Since the passage of the 1998 Oklahoma surgical statute, the optometric lobby has pushed surgical expansion proposals in legislatures across the country. In each case, ophthalmologists have united with their medical and osteopathic colleagues to educate legislators about patient risks associated with optometric surgical expansion. As a result, ophthalmology has had victories in 18 states, and optometric surgery has not expanded past the Oklahoma borders. But, as long as optometrists continue to successfully push their agenda in the Oklahoma legislature, patient care not only in Oklahoma but also in every state is at risk.
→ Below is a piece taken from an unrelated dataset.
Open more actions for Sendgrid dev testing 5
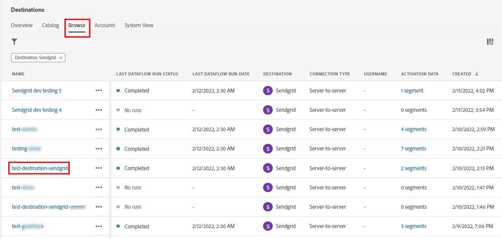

This is why all ophthalmologists must join the battle.

Optometry Is a Formidable Foe for Two Major Reasons
Dollars.
An overwhelming majority of optometrists donate to the American Optometric Association’s national political action committee and to their state PACs, and that money is used to help elect friends of optometry into the state and federal legislatures. By comparison, less than half of all ophthalmologists donate to their state PAC and to OphthPAC.

Numbers. In Oklahoma, for example, there are 400-plus optometrists vs. about 160 ophthalmologists. ODs have made the best of this numerical advantage, whereas many Oklahoma state senators and assembly members have no ophthalmologists as friends or foot soldiers in their campaigns.

But ophthalmologists have exacerbated that numerical deficit by sitting on the sidelines. Here are six commons arguments they give for not getting involved, and reasons why they should.

1. Optometrists give me referrals. I don’t want to jeopardize this relationship.

Take action because:
If optometrists get surgical privileges, there won’t be a need for them to refer patients to ophthalmologists.

2. I have not comanaged with optometrists, so I am not at all responsible for allowing them to make incursions into ophthalmology. Let the ophthalmologists who caused the problem fix it.

Take action because: Ophthalmologists are all in this together. And in the end, it is our responsibility as physicians to make sure patients do not suffer subpar care.

3. I pay Academy membership dues. They should handle this.

Take action because: The Academy has established the Surgery by Surgeons campaign to respond to this threat. But when it gets down to the nuts and bolts of winning over state legislatures, an individual ophthalmologist’s action or inaction will make the difference. 

4. Scope of practice incursions haven’t been bad in my state. This doesn’t affect me.

Take action because: If it hasn’t happened in your state this year, it will happen next year or the year after.
5. We’ve adapted to incursions into our practices over the last several decades, why not this, too?

Take action because: This time, patients are put at significant risk.

6. If patients get bad eye surgery from ODs, there will be malpractice suits and repeal of legislation. Let the market play it out.

Take action because: The market may not take care of the problem. Even if it does, patients may suffer harm in the meanwhile.

______________________________
Medicine United includes H. Dunbar Hoskins Jr., MD, Academy executive vice president; Michael W. Brennan, MD, spokesman for the Veterans Eye Treatment Safety Coalition; Allan D. Jensen, MD, Academy president; Priscilla P. Arnold, MD, president of ASCRS; Herman I. Abromowitz, MD, AMA trustee; Cynthia A. Bradford, MD, Academy secretary for State Affairs; and Ann A. Warn, MD, MBA, president of the Oklahoma Academy of Ophthalmology.